PARTS OF THE EXERCISE
1. Using the Apache APEX benchmark post, decide whether each of the statements (a), (b) and (c) agrees with it. Give yes or no for each, and quote the exact words from the post that decide it.

(a) The counter operator writes its collected data to the log at the end of every window.
(b) The benchmark application uses a DAG with only two operators.
(c) In container local mode, both operators execute in the same thread.
2. From the Apache APEX benchmark post, reproduce word for word the stretch from "As engineers, we" through "may be improved.".
3. Write the next part of the Apache APEX benchmark post, continuing from the point where it stops.
--- START OF SOURCE PASSAGE ---
Why another benchmark blog?

As engineers, we are skeptical of performance benchmarks developed and published by software vendors. Most of the time such benchmarks are biased towards the company’s own product in comparison to other vendors. Any reported advantage may be the result of selecting a specific use case better handled by the product or using optimized configuration for one’s own product compared to out of the box configuration for other vendors’ products.

So, why another blog on the topic? The reason I decided to write this blog is to explain the rationale behind DataTorrent’s effort to develop and maintain a benchmark performance suite, how the suite is used to certify various releases, and seek community opinion on how the performance benchmark may be improved.

Note: the performance numbers given here are only for reference and by no means a comprehensive performance evaluation of Apache APEX; performance numbers can vary depending on different configurations or different use cases.

Benchmark application.

To evaluate the performance of the Apache APEX    platform,  we use Benchmark application that has a simple DAG with only two operators. The first operator (wordGenerator) emits tuples and the second operator (counter) counts tuples received. For such trivial operations, operators add minimum overhead to CPU and memory consumption allowing measurement of Apache APEX  platform throughput. As operators don’t change from release to release, this application is suitable for comparing the platform performance across releases.

Tuples are byte arrays with configurable length, minimizing complexity of tuples serialization and at the same time allowing examination of  performance of the platform against several different tuple sizes. The emitter (wordGenerator) operator may be configured to use the same byte array avoiding the operator induced garbage collection. Or it may be configured to allocate new byte array for every new tuple emitted, more closely simulating real application behavior.

The consumer (counter) operator collects the total number of tuples received and the wall-clock time  in milliseconds passed between begin and end window. It writes the collected data to the log at the end of every 10th window.

The data stream (Generator2Counter) connects the first operator output port to the second operator input port. The benchmark suite exercises all possible configurations for the stream locality:

  • thread local (THREAD_LOCAL) when both operators are deployed into the same thread within a container effectively serializing operators computation;
  • container local (CONTAINER_LOCAL)  when both operators are deployed into the same container and execute in two different threads;
  • node local (NODE_LOCAL)[1]  when operators are deployed into two different containers running on the same yarn node;
  • rack local (RACK_LOCAL)[2]  when operators are deployed into two different containers running on yarn  nodes residing on the same rack
  • no locality when operators are deployed into two different containers running on any hadoop cluster node.
--- END OF SOURCE PASSAGE ---
--- START OF DATA RECORDS ---
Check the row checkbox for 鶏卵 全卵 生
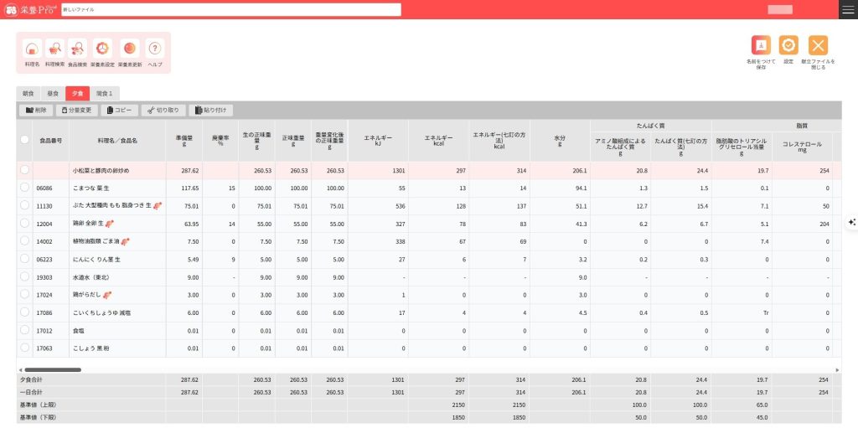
--- END OF DATA RECORDS ---
--- START OF DATA RECORDS ---
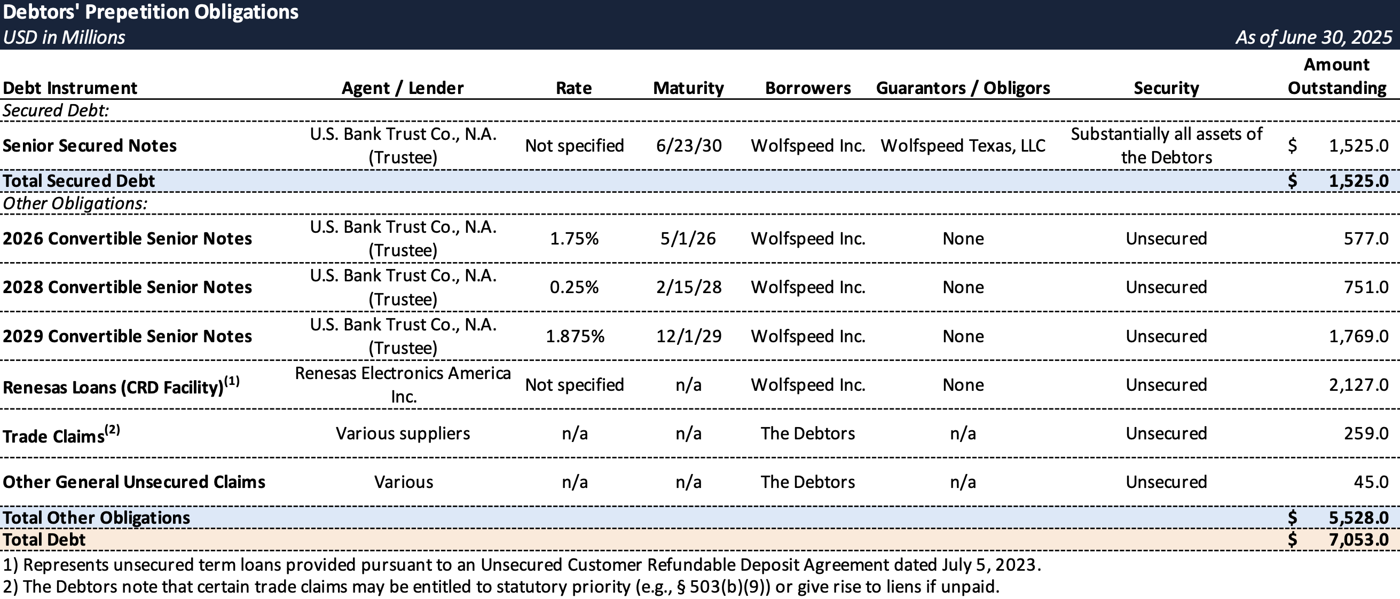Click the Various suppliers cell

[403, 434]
--- END OF DATA RECORDS ---
THE RESULTS
1.
(a) No: "It writes the collected data to the log at the end of every 10th window."
(b) Yes: "has a simple DAG with only two operators"
(c) No: "deployed into the same container and execute in two different threads"

2.
As engineers, we are skeptical of performance benchmarks developed and published by software vendors. Most of the time such benchmarks are biased towards the company’s own product in comparison to other vendors. Any reported advantage may be the result of selecting a specific use case better handled by the product or using optimized configuration for one’s own product compared to out of the box configuration for other vendors’ products.

So, why another blog on the topic? The reason I decided to write this blog is to explain the rationale behind DataTorrent’s effort to develop and maintain a benchmark performance suite, how the suite is used to certify various releases, and seek community opinion on how the performance benchmark may be improved.

3.
Apache APEX release performance certification

The benchmark application is a part of Apache APEX release certification. It is executed on DataTorrent’s development Hadoop cluster by an automated script that launches the application with all supported Generator2Counter  stream localities and 64, 128, 256, 512, 1024, 2048 and a tuple byte array length of 4096. The script collects the number of tuples emitted, the number of tuples processed and the counter  operator latency for the running application and shuts down  the application after it runs for 5 minutes, whereupon it moves on to the next configuration. For all configurations, the script runs between 6 and 8 hours depending on the development cluster load.

Benchmark results

As each supported stream locality has distinct performance characteristics (with exception of rack local and no locality due to the development cluster being setup on a single rack), I use a separate chart for each stream locality.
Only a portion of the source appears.